Some day, maybe even in the next few years, Harry will eat a wide variety of foods. He’ll be eight soon, which rumor has it can be a turning point for picky eaters. In recent months my son has learned to appreciate the salty, beefy chew of a well-grilled steak and the crunchy top layer of homemade baked mac & cheese. But—god forbid we should make any real progress here—at the same time, he’s also dropped a handful of things from his will-eat list: blueberries fresh or in baked goods, peaches, string cheese, yogurt.
Some nights I want to scream at him. I have to leave the table to avoid doing this:
Other times I calm myself with the reassurance I got from Ellyn Satter a few months back: He’s like me. He needs to grow into his sensitive tastebuds. Right now the flavors that Stephen and I enjoy simply overwhelm him.
Dinnertimes work best lately when I prepare what I think of as a “satellite” meal: A centerpiece that’s extremely customizable, with bowls full of options surrounding it. We each assemble our own dish, and we’re all happy. It’s worked with potato skins and potpies, taco salad and Korean beef-and-noodle wraps. And it’s working with quesadillas.
Serves as many as you want
The easiest way to make more than one quesadilla is in the oven.

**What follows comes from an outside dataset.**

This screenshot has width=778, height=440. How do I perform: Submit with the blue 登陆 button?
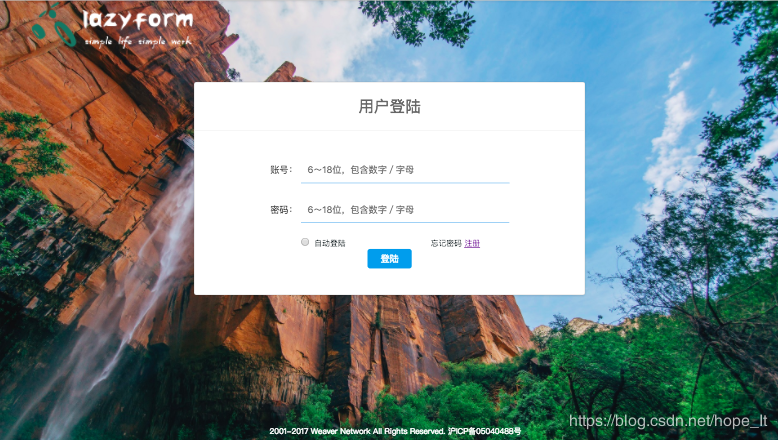(x=389, y=258)
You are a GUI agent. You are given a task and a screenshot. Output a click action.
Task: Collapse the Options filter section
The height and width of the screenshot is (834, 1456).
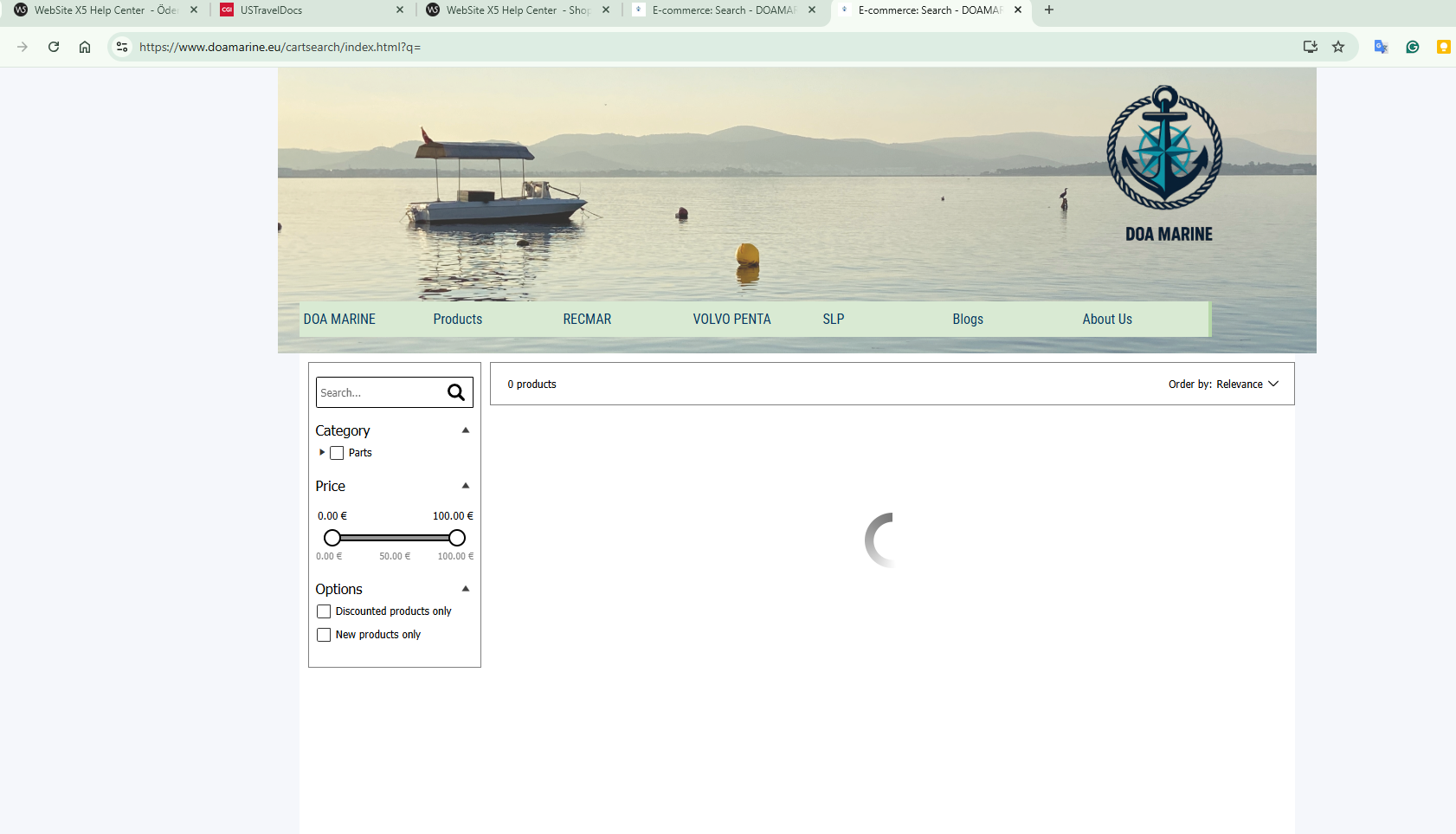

You’ll need two tortillas per quesadilla; I prefer small corn ones just because I find them tastier, but flour tortillas work too. For a small tortilla, figure an ounce or two of shredded cheese and a few tablespoons of filling per quesadilla, and two or three quesadillas per adult. If you’re using burrito-sized tortillas use just one, folded in half, and double the filling.
Our typical quesadilla bar includes shredded extra-sharp Cheddar for me and Stephen plus shredded mozzarella for the boy (hey, it’s his only acceptable cheese). Beyond that, we’ve used:
- Cooked chicken, Mexican chorizo, or brisket
- Chopped roasted vegetables like zucchini, eggplant, mushrooms, sweet potatoes, or winter squash
- Rinsed and drained canned black beans
- Finely chopped red bell pepper
- Fresh or defrosted frozen corn kernels
- Thawed, squeezed-out frozen chopped spinach
- Leftover garlicky cooked kale
- Sliced black olives
- Caramelized onions
- Chopped scallions, shallots, or red onion
Stephen likes to eat his with sour cream, avocado, and cilantro (Harry and I, not so much) so if I think of it I’ll pick some up. Salsa is a given, though of course the kid won’t touch it.
Preheat oven to 350°F.
- Coat a baking sheet, as well as one side of each tortilla, with nonstick spray or brush lightly with vegetable oil. Lay half the tortillas on the sheet, oiled side down.
- Let each person pile on the fillings—whatever combination appeals will work, as long as it’s topped with melty cheese.
- Cover each quesadilla with a second tortilla, press lightly, and pop it into the oven.
- Bake for 4 to 5 minutes, then take the tray out of the oven and flip the quesadillas—carefully—with a spatula. Use two spatulas if you’re having trouble. Return to the oven and bake until the cheese is melted and the tortilla is browned and crispy, another 4 to 5 minutes.
- Cut into quarters (I use a pizza cutter) and serve with salsa, sour cream, avocado, and cilantro.
MAKE BABY FOOD: The baby-friendliness of a quesadilla depends on the baby and the fillings, but a make-your-own quesadilla bar offers loads of finger food options. Shredded cheese and anything on the list of fillings above could work. Even as an infant Harry loved olives (though don’t go too crazy with them, since they’re full of sodium).
What’s your favorite quesadilla combo? I like mine pretty straightforward: corn, black beans, and red bell peppers, plus a little chicken or chorizo. Boring, maybe, but so satisfying. I can’t wait until Harry learns to agree—until then I’m just fine with his again-and-again favorite, mozzarella and sliced olives.